Kepada Bapak Presiden Prabowo Subianto
Di tengah riuhnya laporan staf dan protokoler istana, izinkan kami memutar kembali ingatan pada janji paling purba republik ini. Janji yang ditulis oleh para founding fathers dengan tinta darah dan air mata dalam Pembukaan UUD 1945 Alinea ke-4:
“…melindungi segenap bangsa Indonesia dan seluruh tumpah darah Indonesia…”

Mohon dimaknai kembali setiap katanya, Pak.
“Melindungi” bukan hanya soal menjaga perbatasan dari serangan musuh, tetapi juga menjaga nyawa rakyat dari ancaman kelaparan, penyakit, dan keterlantaran pascabencana.

“Seluruh tumpah darah” bermakna setiap jengkal tanah, termasuk tanah Aceh yang kini sedang luluh lantak.

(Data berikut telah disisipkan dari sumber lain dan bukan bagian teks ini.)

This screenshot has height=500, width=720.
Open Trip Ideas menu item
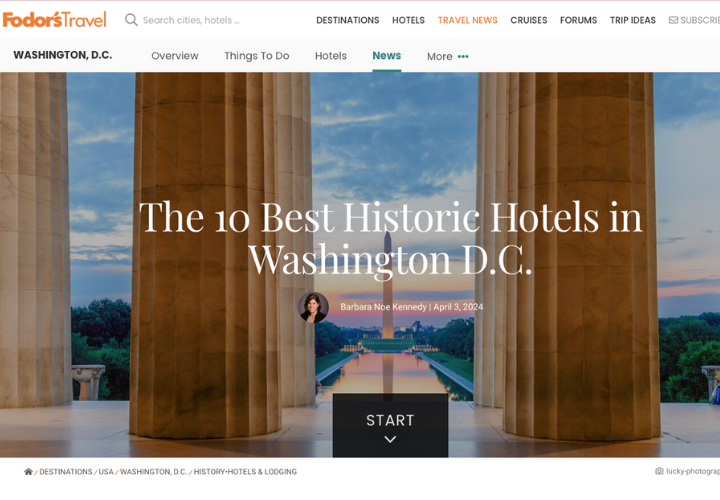[633, 20]
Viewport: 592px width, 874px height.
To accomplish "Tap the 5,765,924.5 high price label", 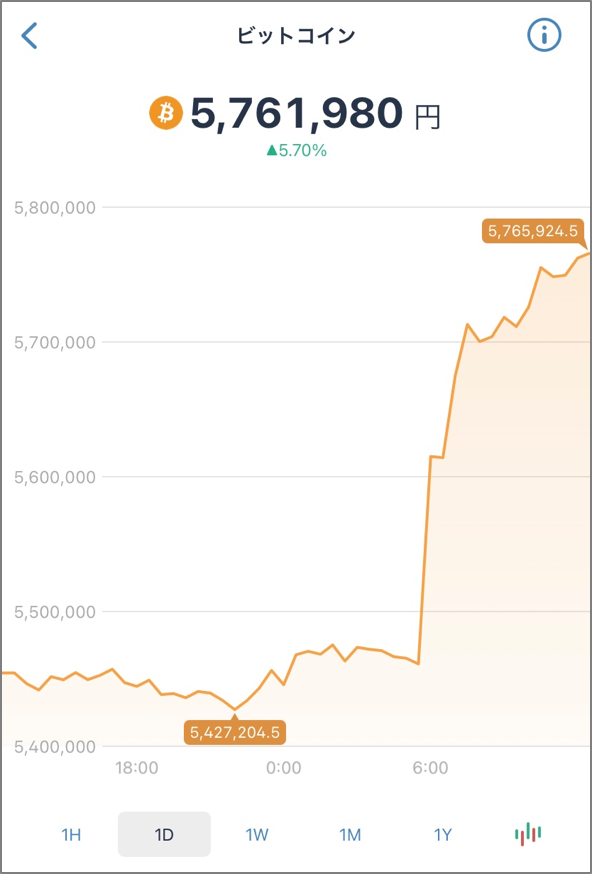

Hari ini, ketika rakyat di Aceh harus menengadahkan tangan ke UNDP dan UNICEF untuk sekadar bertahan hidup, itu adalah sinyal bahwa negara sedang absen dalam menunaikan mandat konstitusinya.
Jika lembaga asing lebih sigap “melindungi” daripada negara sendiri, lantas di mana letak kedaulatan itu? Jangan biarkan amanat suci ini hanyut terbawa banjir, menyisakan rakyat yang merasa yatim piatu di negerinya sendiri.
Hadirkan negara, Pak. Bukan dengan pidato, tapi dengan perlindungan nyata. Karena itulah satu-satunya alasan Republik ini didirikan.